- **Passage to read**
>> Start

Add episode reward variance into matrix and tensorboard


I am using RLlib for training my own robot agent.
I want to ask how to obtain the variance of reward over a period, maybe as same as the period of computation of episode_reward_mean.

It will be better If the variance can be shown in tensorboard so that I can postprocess and plot it after training.

Appreciate any idea about this!

This is a good place to start looking, maybe you can contribute a patch for episode_reward_stddev to RLlib? :slight_smile:

Hi, gjoliver.

Thanks a lot for your helpful information.

Based on the code you mentioned, I have a very simple idea to add stddev computation lines into following part:

reward_stddev = np.std(episode_rewards)
reward_stddev = float("nan")

and then the return dict of this function should also be added with

episode_rewards_stddev = reward_stddev,

One thing I want to ask is about tensorboard.
I checked the code in tune/logger and train/callbacks/logging and
the data should be added into tensorboard if it is the instance of one of predefined data classes.

But I didn’t see like policy_reward_min item in my previous experiments, so why was that?
Is it because the data corresonding to policy_reward_min does not belong to limited data classes, or there is other processing that stops these items being added into tensorboard?

I double checked with the team, as long as your metrics are part of the result dict that is returned to Tune, TBXLogger will automatically log it to the tensorboard output file:

Thank you for this reply.
I will check my own code for that.

>> End

- **Problems to work on**
[1] In the RLlib forum thread, what condition must a metric meet for TBXLogger to log it automatically to the tensorboard output file?
[2] Summarize the RLlib forum thread in two sentences.
[3] According to the RLlib forum thread, why does the user want the reward variance to appear in tensorboard?

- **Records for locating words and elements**
>> Start

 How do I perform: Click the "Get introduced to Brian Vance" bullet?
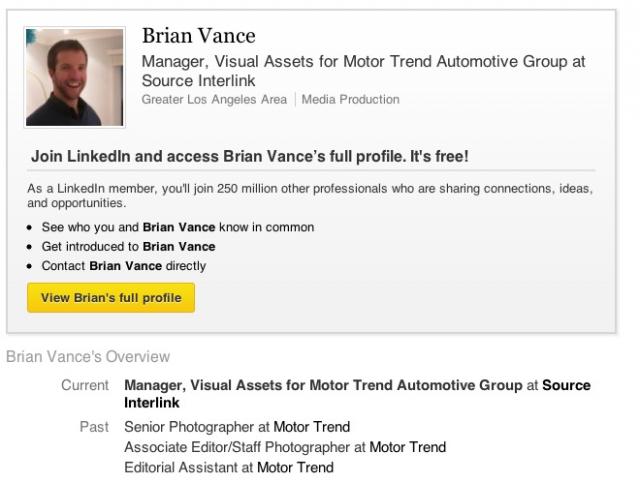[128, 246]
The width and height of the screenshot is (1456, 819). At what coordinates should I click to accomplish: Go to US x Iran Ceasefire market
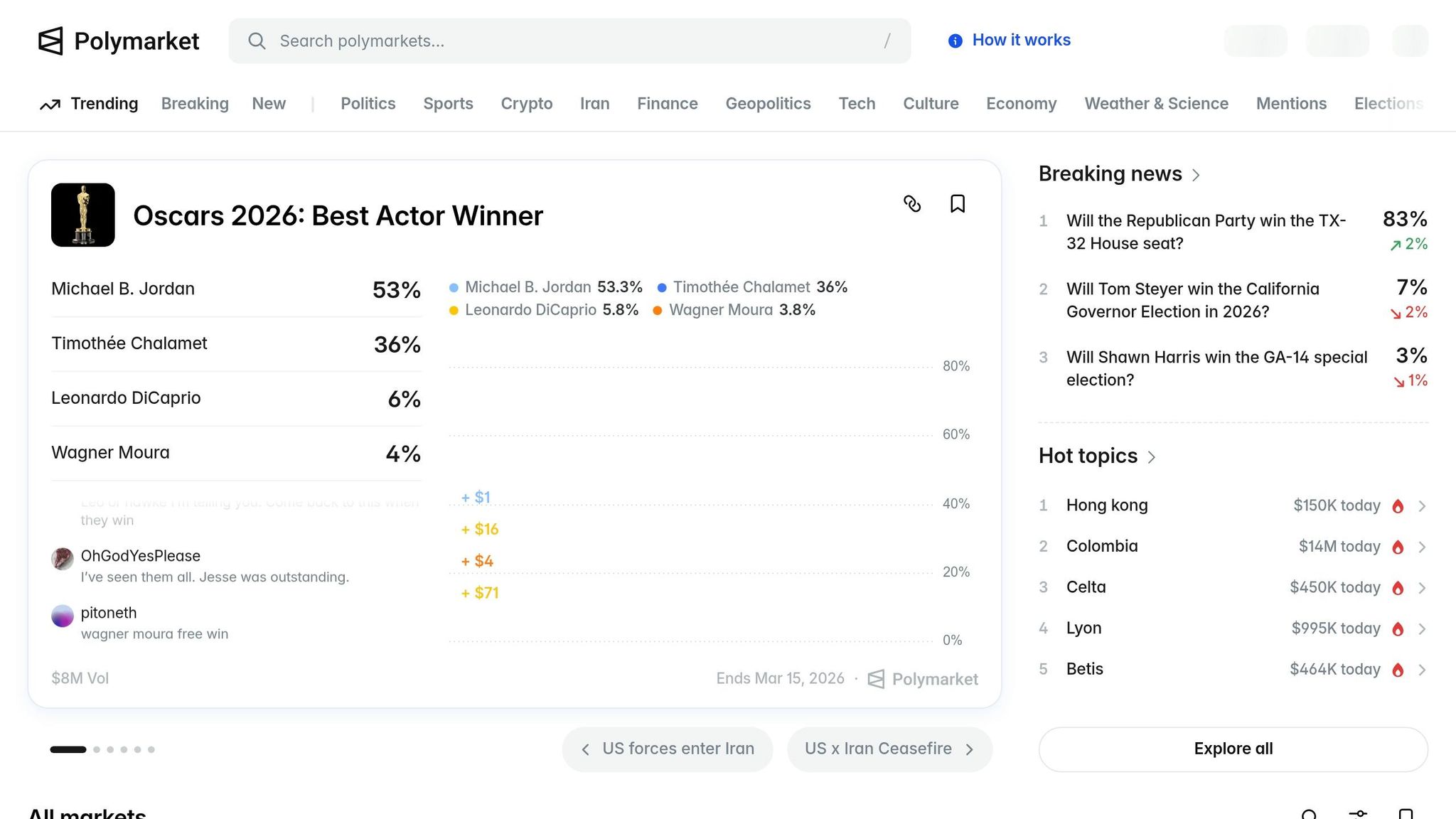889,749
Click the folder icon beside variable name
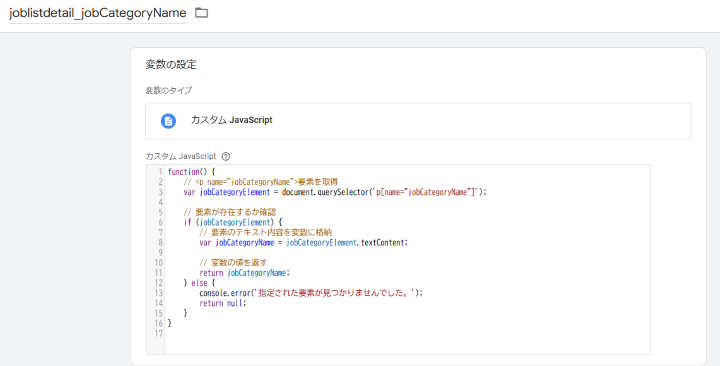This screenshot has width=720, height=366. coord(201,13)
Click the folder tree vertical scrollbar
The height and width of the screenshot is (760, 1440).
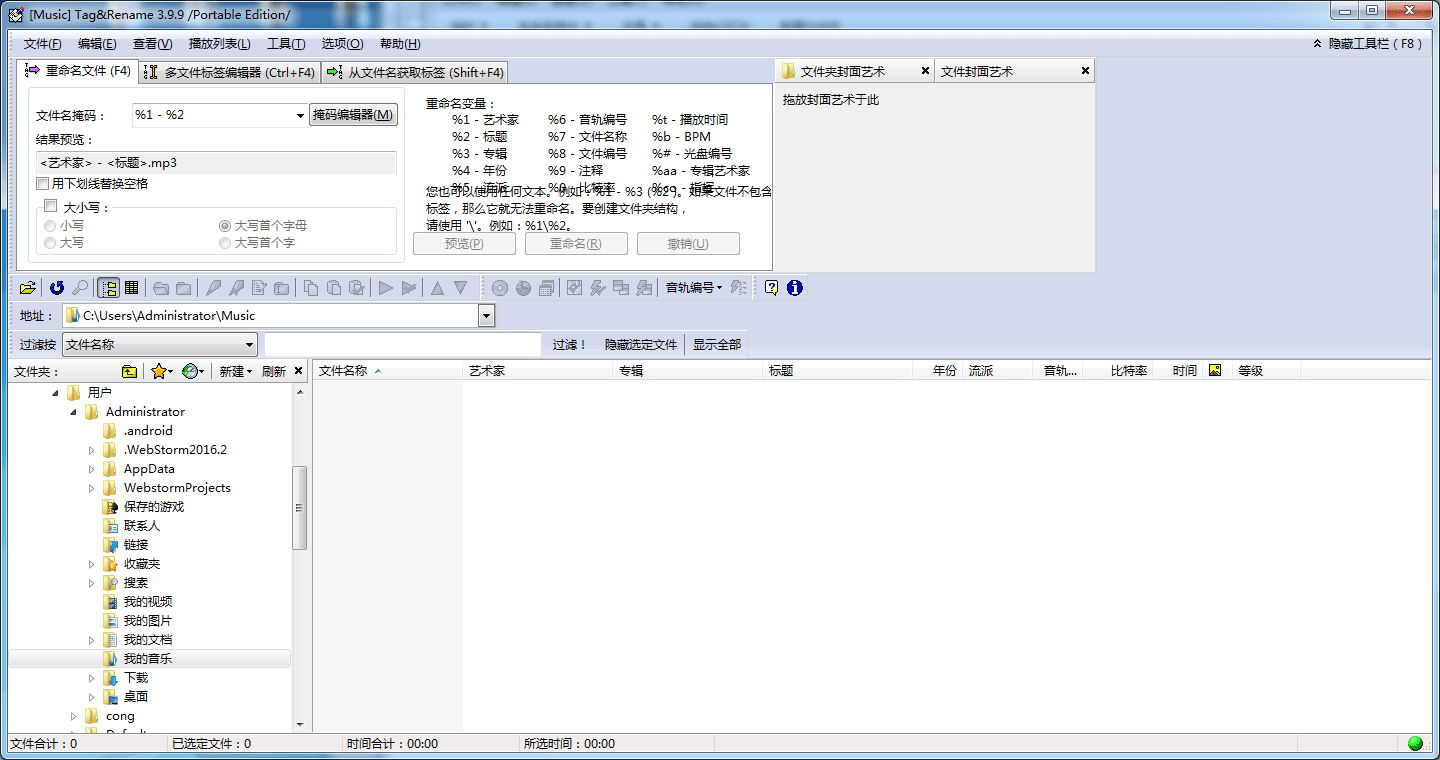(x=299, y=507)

>> End

- **The solutions**
[1] The metric must be part of the result dict that is returned to Tune.

[2] A user training a robot agent with RLlib asks how to get the variance of episode reward over a period, ideally shown in tensorboard, and is encouraged to contribute a patch adding episode_reward_stddev, which the user proposes to compute with np.std and add to the returned dict. When the user asks why items such as policy_reward_min did not appear in tensorboard, the reply explains that any metric in the result dict returned to Tune is automatically logged by TBXLogger.

[3] The user wants it in tensorboard so they can postprocess and plot it after training.